Japanese Prime Minister Shinzo Abe said on Thursday he was confident of building trust with Donald Trump following a meeting in which he sought clarity on campaign rhetoric from the U.S. president-elect that cast doubt on long-standing U.S. alliances.
After the hastily arranged 90-minute meeting at Trump Tower in Manhattan, Abe called Trump a trustworthy leader, although he said he would not disclose details of the conversation because the talks were unofficial.
The Republican president-elect will succeed Barack Obama on Jan. 20.
Speaking through a translator, Abe described the conversation as "candid" and "really, really cordial."
"I do believe that without confidence between the two nations, alliance would never function in the future, and as an outcome of today's discussion, I am convinced that Mr. Trump is a leader with whom I can have great confidence in," Abe told reporters after the meeting.
Asked by reporters about Trump's plan for force Japan and other allies to pay for U.S. military support, Abe replied, "I do believe without confidence between the two nations, alliance would never function in future, as outcome of today's discussion and convinced Trump a leader I great confidence."
He said he had agreed to meet again with Trump "at a convenient time to cover a wider area in greater depth." It was not clear if such a meeting would occur before Trump's inauguration.
Japanese Finance Minister Taro Aso told reporters on Friday in Tokyo that it was beneficial for Abe to meet Trump before the billionaire businessman became president, given that Japan-U.S. relations were vital to both countries.
The conversation came as Japan's leadership was nervous about the future strength of an alliance that is core to Tokyo's diplomacy and security. Abe and other Asian leaders were alarmed at Trump's pledge during his election campaign to make allies pay more for help from U.S. forces, as well as his suggestion that Japan should acquire its own nuclear weapons and opposition to the Trans-Pacific Partnership (TPP) trade deal.
Some of Trump's campaign rhetoric suggested an image of Japan forged in the 1980s, when Tokyo was seen by many in the United States as a threat to jobs and a free-rider on defense. The Trump adviser who spoke earlier in the week stressed a more positive view.
"Frankly, the prime minister has been more assertive and forthright in trying to make those changes to Japan's global posture," he said.
That was a point Japan acknowledged, with Abe adviser Katsuyuki Kawai telling Reuters that he had spoken to several Trump advisers and lawmakers and had been told that "we don't have to take each word that Mr. Trump said publicly literally."
Abe, who already faces domestic opposition to the U.S.military presence and the trade deal, has defended both.
Abe has boosted Japan's overall defense spending since taking office in 2012, while stretching the limits of its pacifist post-war constitution to allow the military to take a bigger global role. Defense spending still stands at just over 1 percent of GDP compared with more than 3 percent in the United States.
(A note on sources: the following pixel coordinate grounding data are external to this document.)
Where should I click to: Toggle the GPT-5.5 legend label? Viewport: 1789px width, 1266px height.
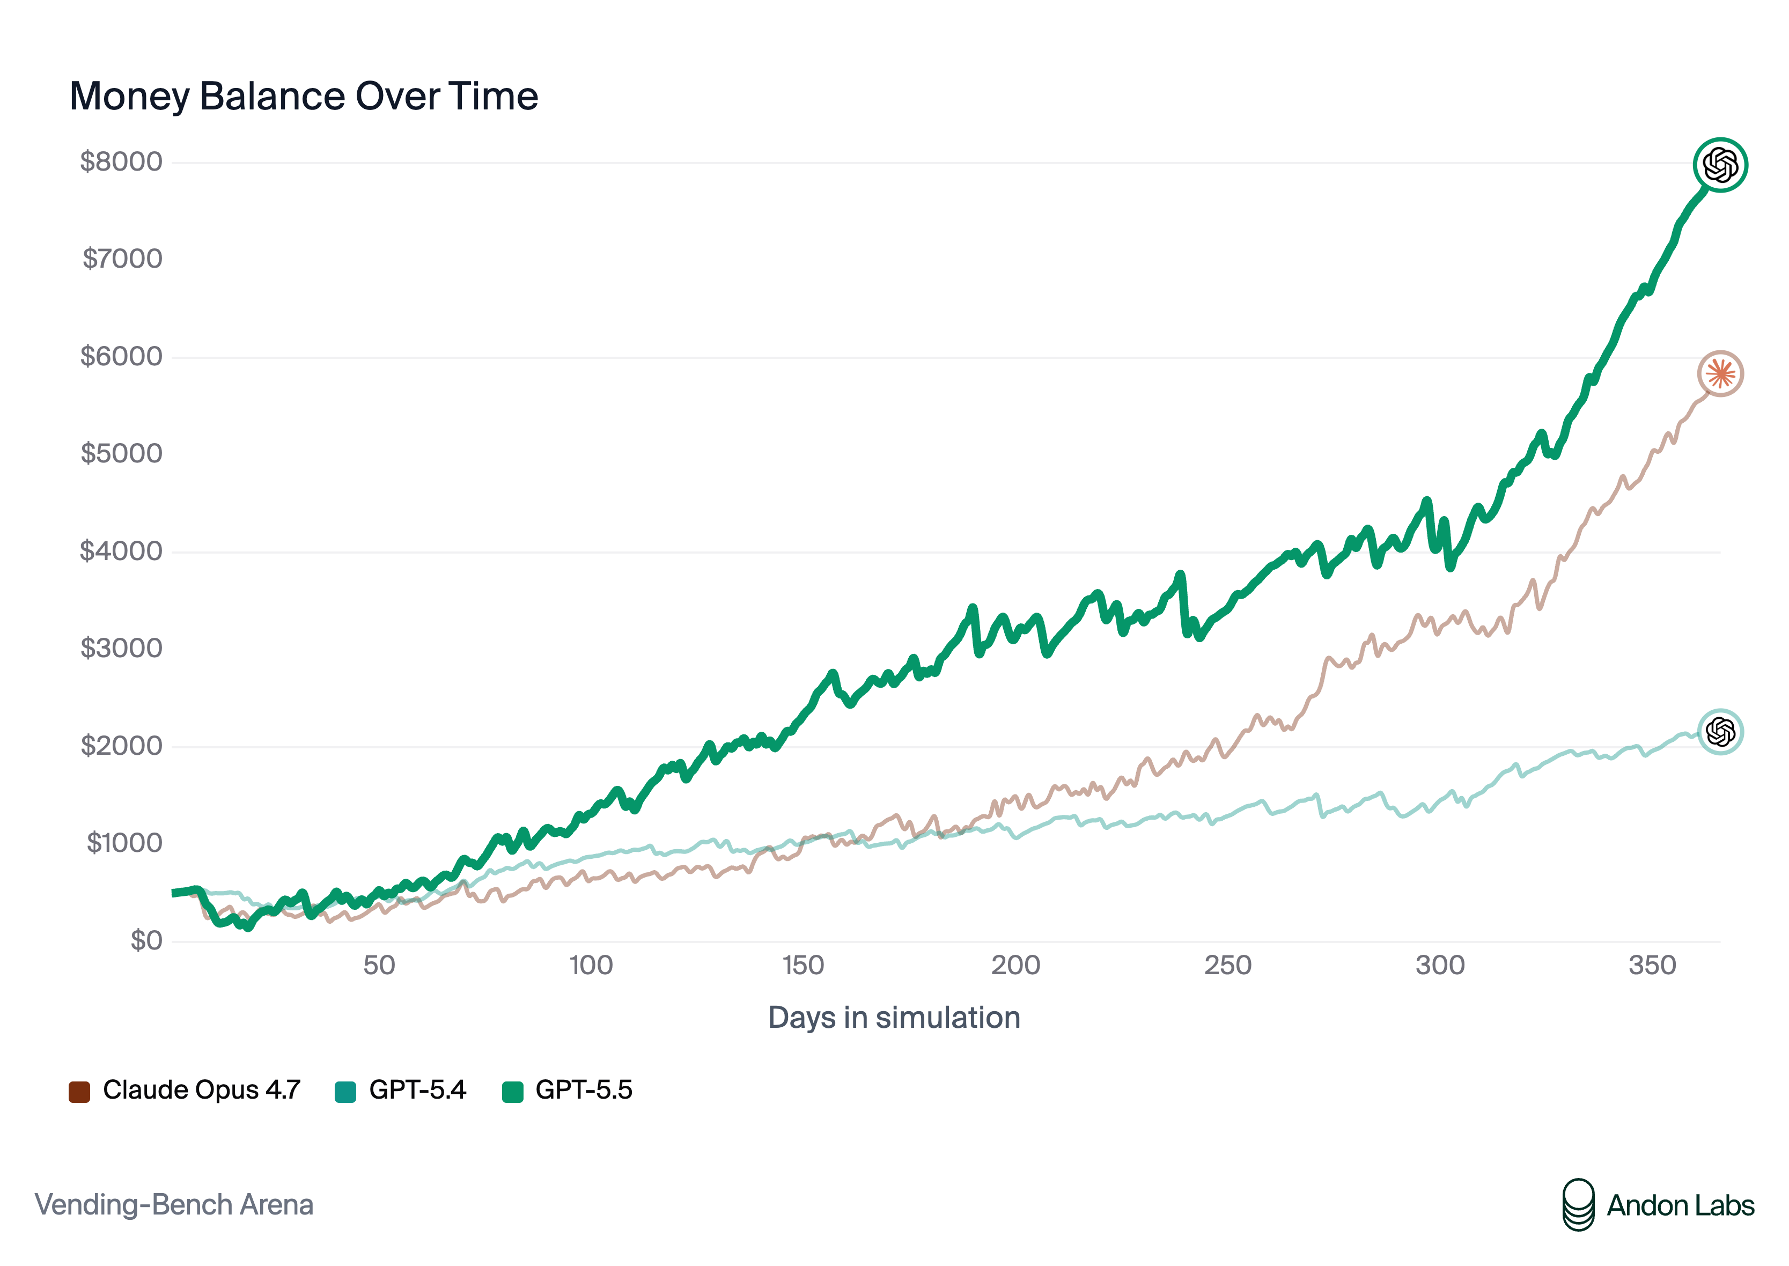[x=584, y=1090]
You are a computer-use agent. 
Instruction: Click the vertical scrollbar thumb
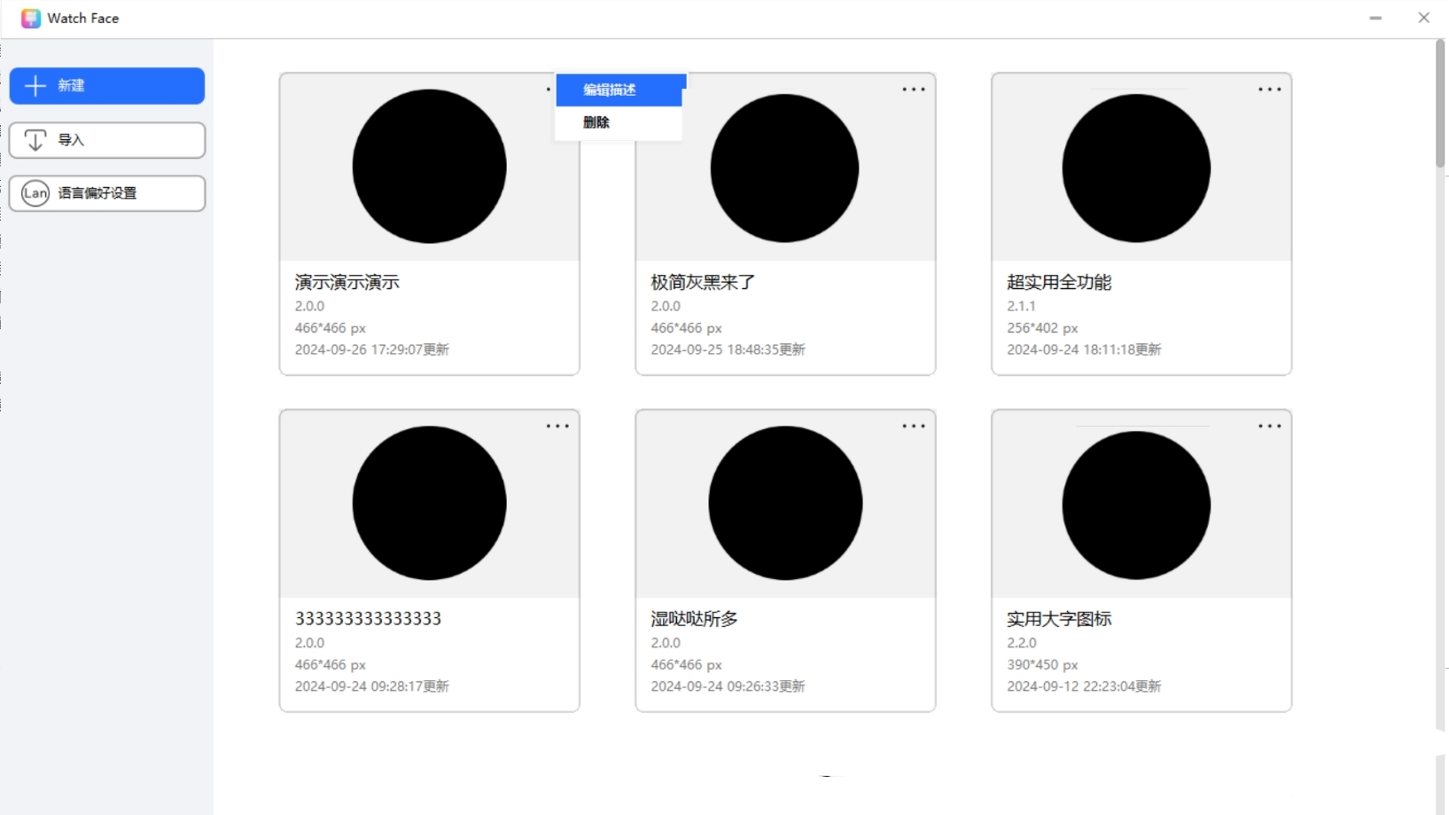click(x=1440, y=102)
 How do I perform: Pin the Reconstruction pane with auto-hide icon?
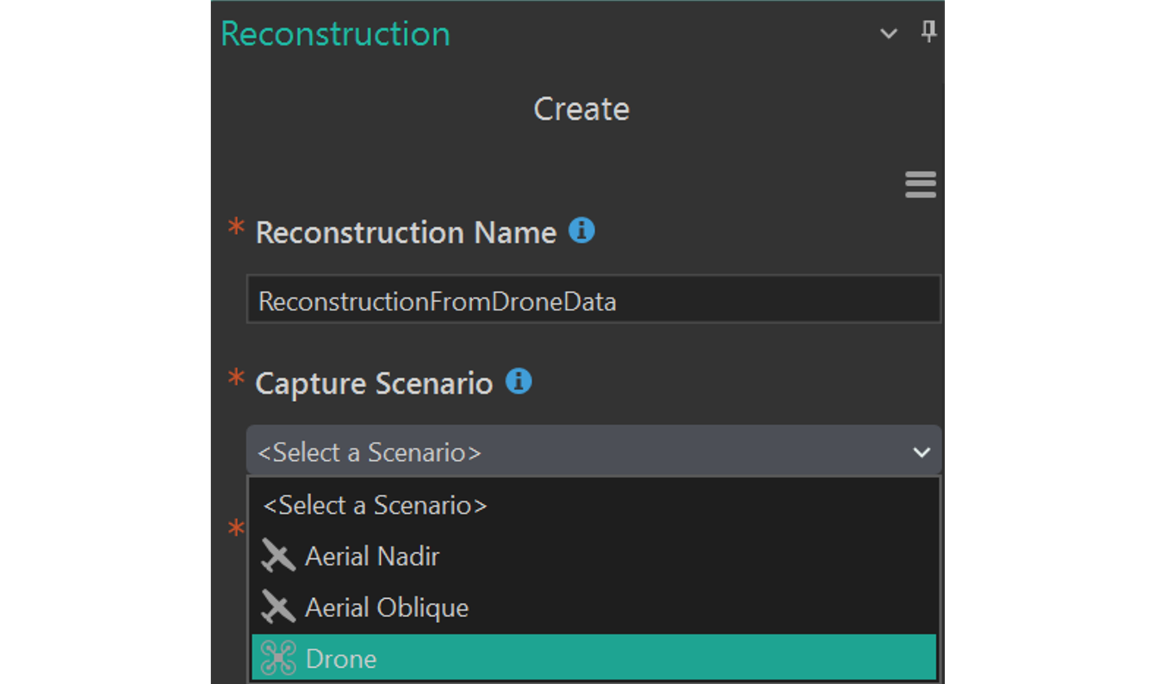928,31
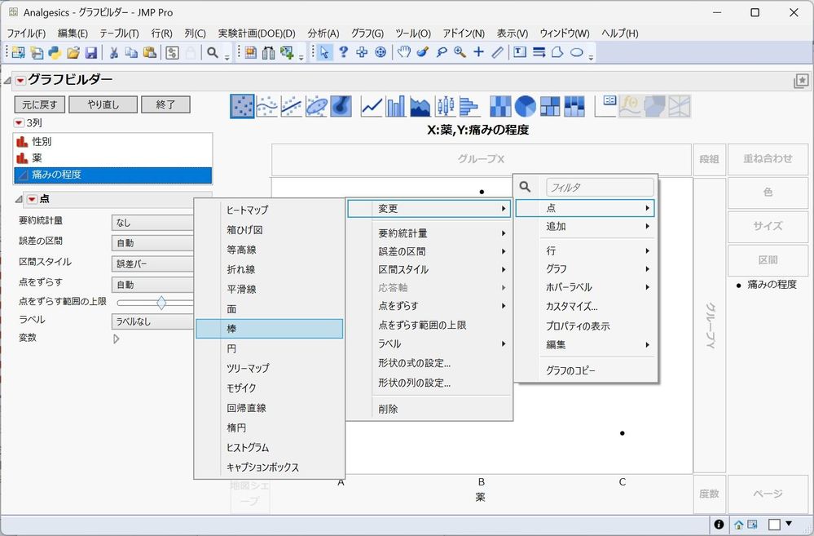
Task: Select the hand grabber tool
Action: tap(404, 52)
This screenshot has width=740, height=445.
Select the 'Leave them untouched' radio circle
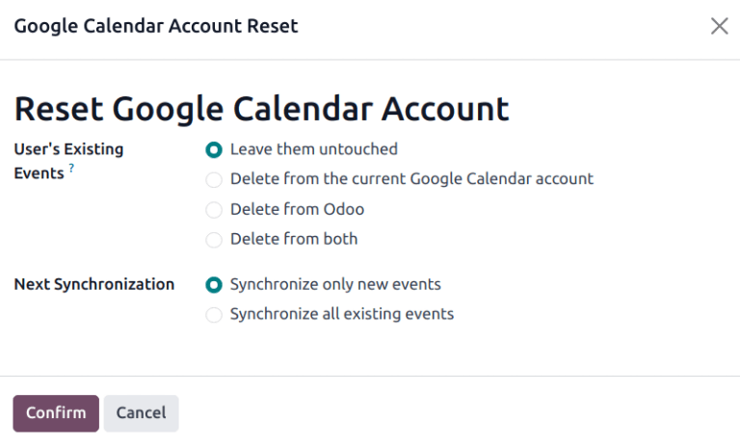coord(214,150)
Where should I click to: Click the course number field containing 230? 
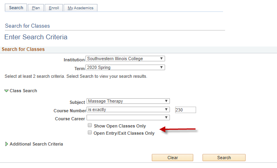click(x=185, y=110)
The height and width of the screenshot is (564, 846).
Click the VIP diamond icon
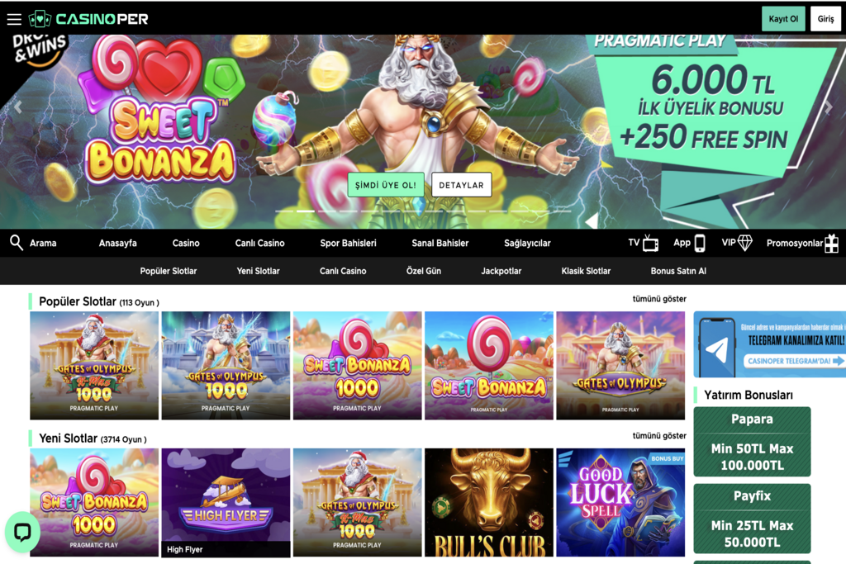click(745, 243)
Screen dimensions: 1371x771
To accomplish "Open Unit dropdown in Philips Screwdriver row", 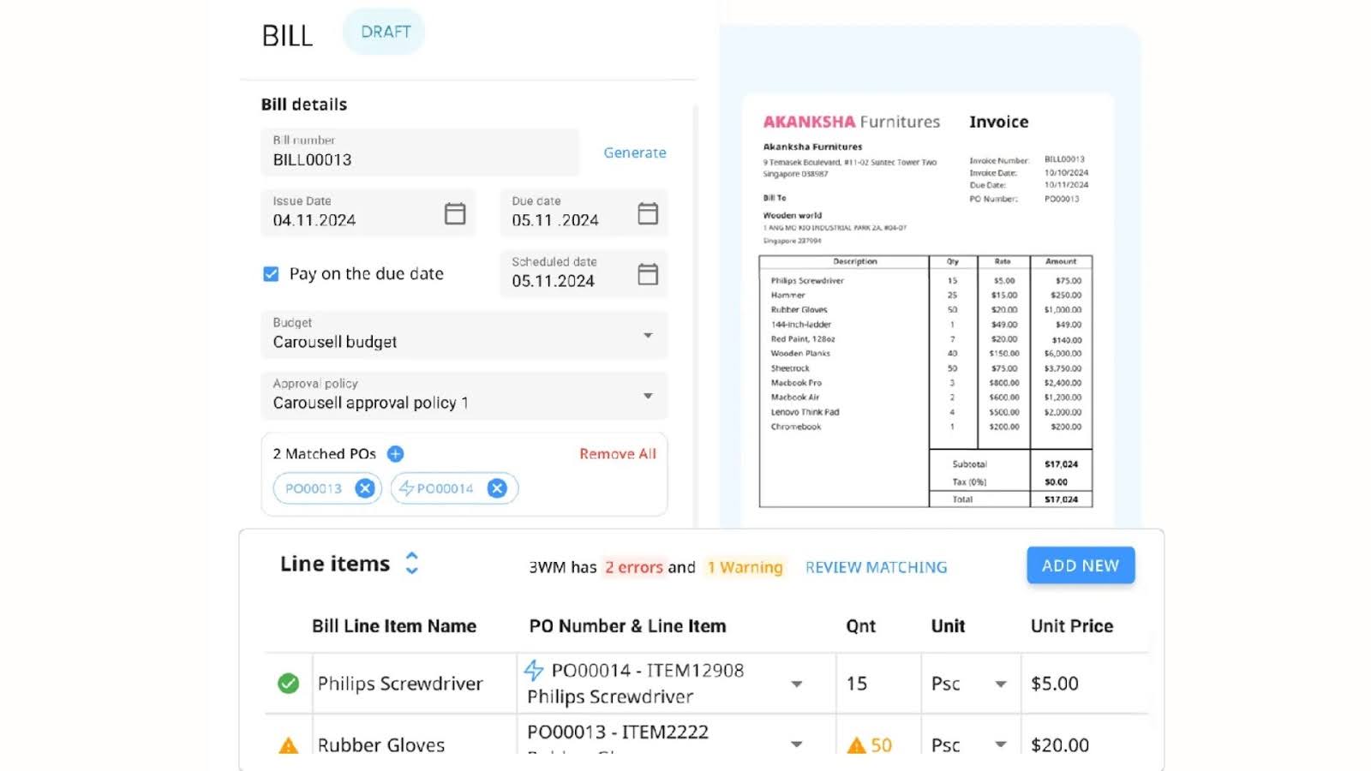I will 1000,684.
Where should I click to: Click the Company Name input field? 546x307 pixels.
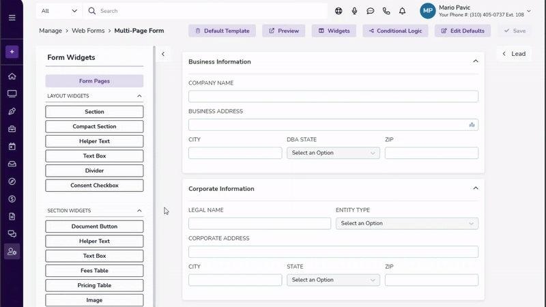pos(333,97)
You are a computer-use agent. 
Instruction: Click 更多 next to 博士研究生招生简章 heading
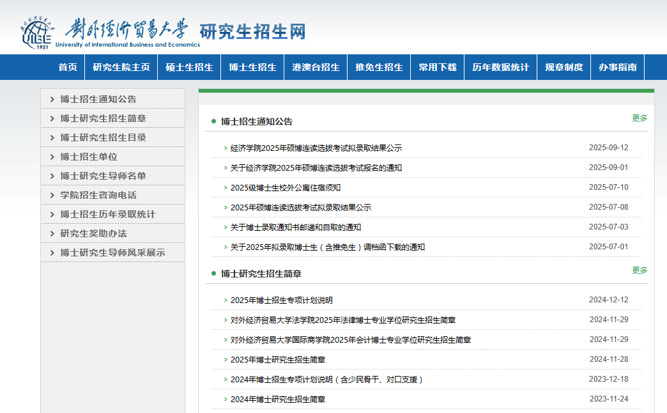(640, 270)
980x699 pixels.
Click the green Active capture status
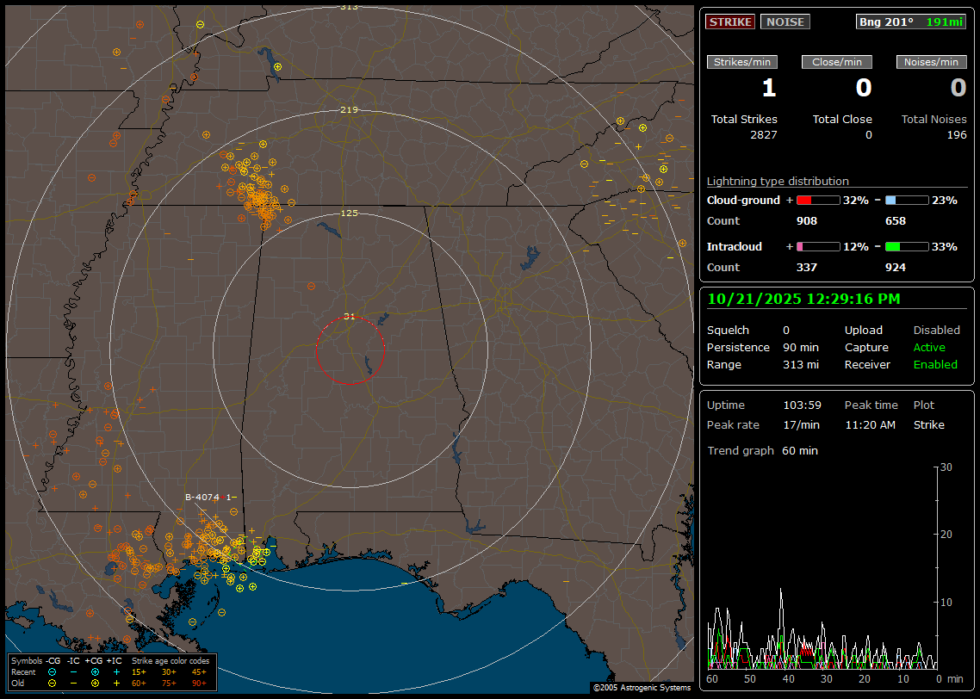(x=929, y=348)
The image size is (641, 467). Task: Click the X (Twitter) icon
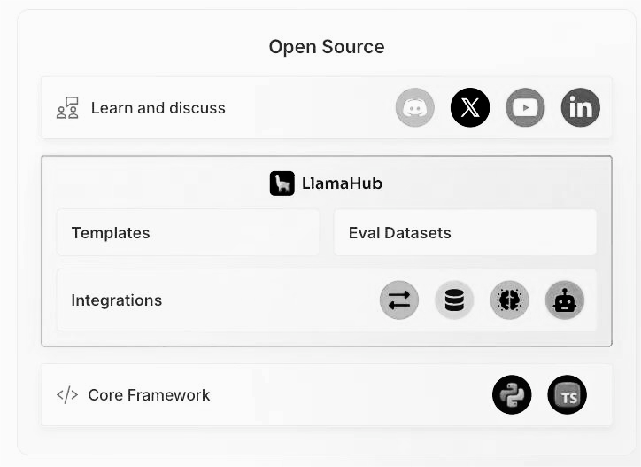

The United States is projected to spend $5.745 billion for U.S. forces in Japan in the current 2017 fiscal year. According to Japan's Defense Ministry, Tokyo's expenses related to U.S. troops stationed in Japan totaled about 720 billion yen ($6.6 billion) in the year that ended in March.
"Abe sees his agenda going up in smoke if Trump actually carries through on his campaign pledges," Kingston said.
Although Trump's advisers had since tried to undo some of the ill-feeling, saying that campaign rhetoric was not to meant be taken literally, some damage had already been done, which Abe was now trying to repair, according to Kingston.
"Many people in Asia think the Americans are unreliable allies," he said.
"Trump has reinforced that perception. He has also introduced a lot of uncertainty into diplomacy in a region where there is a lot of tensions, so I think Abe is there to show there is solidarity."
Analysts have said Abe would likely try hard to save the TPP deal.
"It has geopolitical implications for nations (that are) not China of the APAC joining together and in a way, a lot of people here see it as something of a (China) containment policy," Kingston said of the trade deal, which was eight years in the making.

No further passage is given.